Is Tariq Ali's call for a popular front with the rightwing to defend 'high quality education' the way forward?

Today was meant to be a talk by Tariq Ali at the ‘Transversal Space’ of occupied Mansion House, Middlesex University. Instead of a lecture, however, people arrived to discover that the whole building had been surrounded by security guards. An injunction had been served to the occupiers by university management, and individual students had been named in the document. These tactics obviously worked, because after holding the entire building for a week, the occupiers decided to leave as a group—using Ali’s talk outside on the lawn as the focus for a post-occupation rally.

I am never sure how to feel at these moments. Despite the applause all round—which the students obviously deserved after their heroic actions—applauding the exit leaves me feeling cold. Although the vacation of Mansion House by no means implies the end of the struggle, it provided a focus for activities with a real, corporeal commitment and, crucially, an expropriation of the university’s resources, i.e. its teaching space. The importance of this should not be underestimated.

The deflationary feeling was compounded by a bizarrely uninspiring speech by Tariq Ali. Meandering and obviously unprepared, it lacked the fire and brimstone befitting such a militant action.

Even worse was the content. Whilst liberal types are wont to bemoan the ‘unrealistic’ radical left, it seems to me that, quite the contrary, the radical left often suffers from far too little radicalism. Ali argued that all students should stand together to defend ‘high quality education’; that vice-chancellors should get a pay cut; and, most disturbingly of all, that a popular front should be formed with the centre and the right to defend public education.

Could these words have been spoken by a figure such as, say, Nick Clegg?
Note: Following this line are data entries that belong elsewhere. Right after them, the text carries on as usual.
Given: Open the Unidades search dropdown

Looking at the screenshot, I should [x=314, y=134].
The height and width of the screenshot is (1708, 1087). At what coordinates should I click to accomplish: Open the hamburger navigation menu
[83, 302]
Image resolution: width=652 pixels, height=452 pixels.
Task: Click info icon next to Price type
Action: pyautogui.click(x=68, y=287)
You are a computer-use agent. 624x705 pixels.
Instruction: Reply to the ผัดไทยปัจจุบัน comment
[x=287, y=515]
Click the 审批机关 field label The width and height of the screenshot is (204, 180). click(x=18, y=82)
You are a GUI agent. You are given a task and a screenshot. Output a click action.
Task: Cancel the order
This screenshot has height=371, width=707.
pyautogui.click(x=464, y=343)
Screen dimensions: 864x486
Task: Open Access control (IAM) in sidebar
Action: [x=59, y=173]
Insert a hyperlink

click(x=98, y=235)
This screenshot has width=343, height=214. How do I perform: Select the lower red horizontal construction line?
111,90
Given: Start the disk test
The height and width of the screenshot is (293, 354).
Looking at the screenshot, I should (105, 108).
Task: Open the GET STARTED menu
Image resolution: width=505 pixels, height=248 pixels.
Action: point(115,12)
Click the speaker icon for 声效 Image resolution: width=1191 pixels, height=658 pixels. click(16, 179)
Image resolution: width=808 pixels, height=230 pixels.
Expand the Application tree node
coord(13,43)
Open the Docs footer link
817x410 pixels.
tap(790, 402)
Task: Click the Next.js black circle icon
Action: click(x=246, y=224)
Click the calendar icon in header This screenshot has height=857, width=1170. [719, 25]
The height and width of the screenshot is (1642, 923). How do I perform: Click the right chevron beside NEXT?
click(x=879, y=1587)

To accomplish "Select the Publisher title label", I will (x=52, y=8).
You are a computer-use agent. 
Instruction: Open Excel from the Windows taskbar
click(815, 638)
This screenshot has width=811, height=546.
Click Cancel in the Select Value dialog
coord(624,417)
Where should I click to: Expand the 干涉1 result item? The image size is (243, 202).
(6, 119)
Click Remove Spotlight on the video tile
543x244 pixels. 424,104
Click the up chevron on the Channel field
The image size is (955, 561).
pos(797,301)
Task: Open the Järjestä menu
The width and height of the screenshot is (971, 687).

After all, Tory-Lib Dem ministers have just agreed to take a pay cut. Tick. All profuse a commitment to high quality education. Tick. And all appeal to a broad base of liberal-left and rightwing libertarian sentiment. Tick, again. Surely at an event like this we should pushing exactly the kind of ‘unrealistic’ ideas to give the prefix radical in front of left its worth. These could include, for example: the abolition of all tuition fees and the democratic management of all universities by academics and students. It could also be linked into the wider struggle against cuts across the public sector, which will doubtless become the focus of a working class struggle in the coming years.

In general, I would have much preferred to hear more of the occupiers speak—to find out more of what they had learned through the experience, and their thoughts on the way forward. Figures of radicalism past like Ali, weary with the defeats of the 1980s, are probably not what is need to inspire a new generation, or push the ideas needed today.

ADDITION: This comment piece has already been attacked as ‘depressing’  ‘lies’ and ‘pre-written by the institute’ (which institute?). I would like to add the obvious observation that Necessary Agitation (NA) has been nothing less than highly supportive of the occupation from the start. NA was there at the first meeting as one of the initially minority voices encouraging the occupation. NA spent the next day canvassing support on the other two campuses of Middlesex university. And it was only work commitments that interrupted further involvement in occupation activities. It is not my belief that we should self censor ourselves at these key junctures. Rather, as this blog will not hesitate to do, it is rather our imperative if we believe in the cause above out egos to engage in critical responses to events.